Hi,
We are using FTS in our search to get a performance boost over a
traditional LIKE search.
It is working really well, but there is one issue.
We would like to index and search for text that look like
"319.109.092". The search itself works fine now - after removing
individual numbers from the noise.dat file and rebuilding the index.
But we would like the search to be a fully exact match search. A search
for "92" will not find "319.109.092" (which is good), but a search for
"092" will find "319.109.092" (which we would like it didn't).
I suppose this is due to the word-breaking feature. Can you make it
stop word-breaking on . (period) ?
We are running SQL Server 2000 on Win2003 server.
Best regards,
Thomas Mortensen
Hilary Cotter - 19 Oct 2006 16:28 GMT
Unfortunately the word breaker will break the token at white space and
non-alphanumeric characters for the most part. So 319.109.092 will be
broken into three words/tokens 319, 109, and 092. This is why it shows up in
your searches in 092.

Signature
Hilary Cotter
Director of Text Mining and Database Strategy
RelevantNOISE.Com - Dedicated to mining blogs for business intelligence.

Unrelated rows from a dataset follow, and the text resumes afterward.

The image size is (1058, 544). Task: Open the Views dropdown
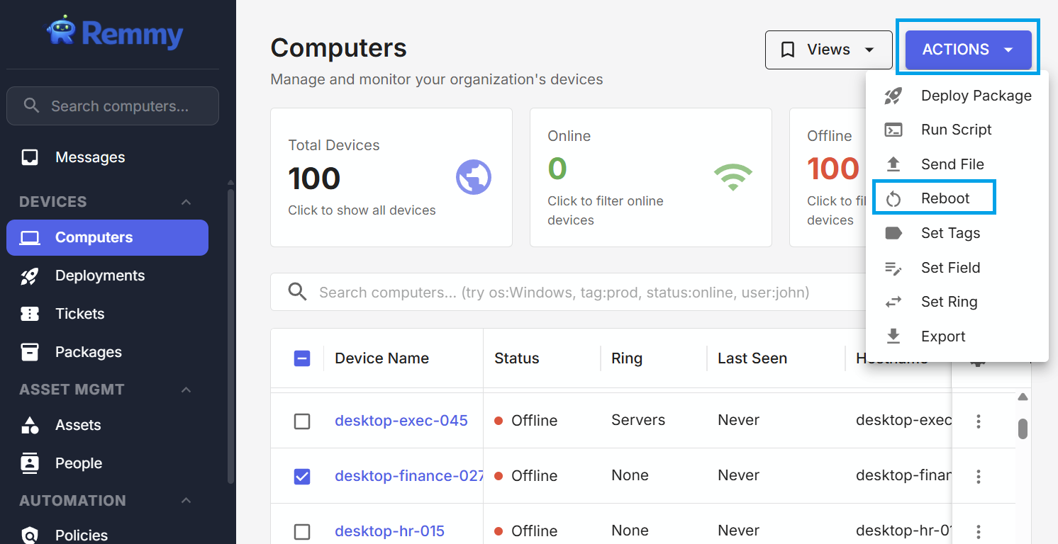[828, 50]
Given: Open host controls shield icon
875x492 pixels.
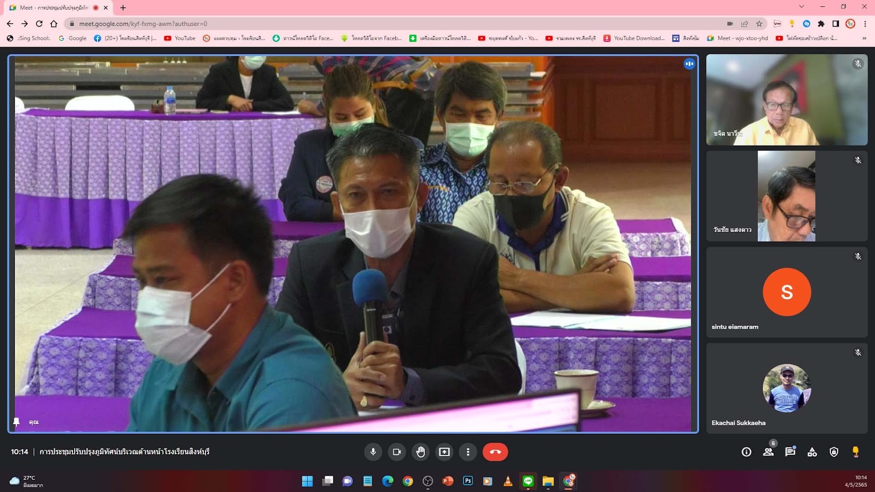Looking at the screenshot, I should (x=834, y=452).
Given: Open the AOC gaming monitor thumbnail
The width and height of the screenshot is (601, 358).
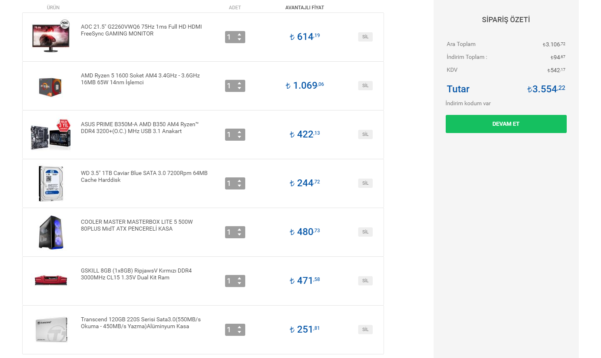Looking at the screenshot, I should (51, 37).
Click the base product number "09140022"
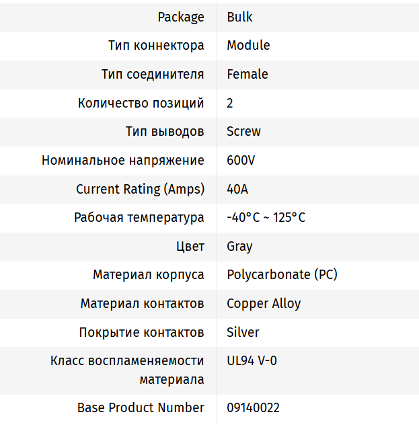 pos(253,407)
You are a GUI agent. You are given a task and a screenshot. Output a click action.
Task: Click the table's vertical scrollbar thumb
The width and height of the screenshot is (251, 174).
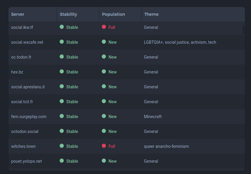tap(244, 29)
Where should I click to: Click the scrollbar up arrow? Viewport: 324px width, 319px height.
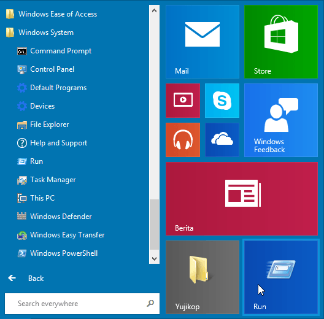click(x=154, y=10)
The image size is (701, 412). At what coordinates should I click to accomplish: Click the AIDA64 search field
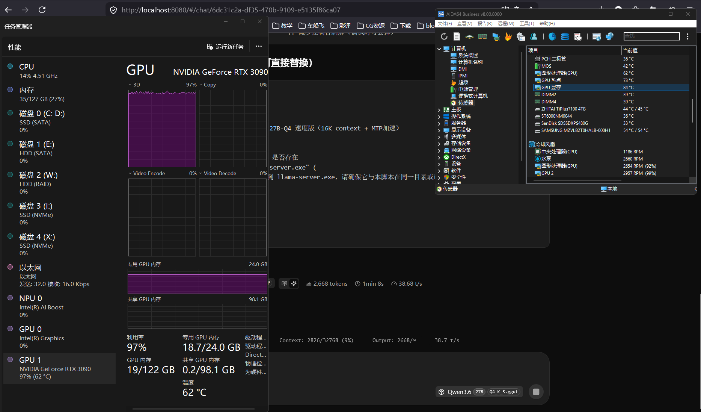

This posting is my own and doesn't necessarily represent RelevantNoise's
positions, strategies or opinions.
Looking for a SQL Server replication book?
http://www.nwsu.com/0974973602.html
Looking for a FAQ on Indexing Services/SQL FTS
http://www.indexserverfaq.com
> Hi,
>
[quoted text clipped - 17 lines]
> Best regards,
> Thomas Mortensen
Daniel Crichton - 23 Oct 2006 09:59 GMT
thomas@oxygensoftware.dk wrote on 19 Oct 2006 02:29:57 -0700:
> Hi,
>
[quoted text clipped - 17 lines]
> Best regards,
> Thomas Mortensen
What you could do is change your indexed words to get around this. For
example, instead of having 319.109.092 store 319DOT109DOT092 instead. This
way it'll be kept as a single word and not broken up. If you put this into
your actual data column then you would need to convert back when displaying
the results (eg. REPLACE(mycol,'DOT','.')), or you could use a second column
to store the indexed words (which is what I do in my own setup).
Dan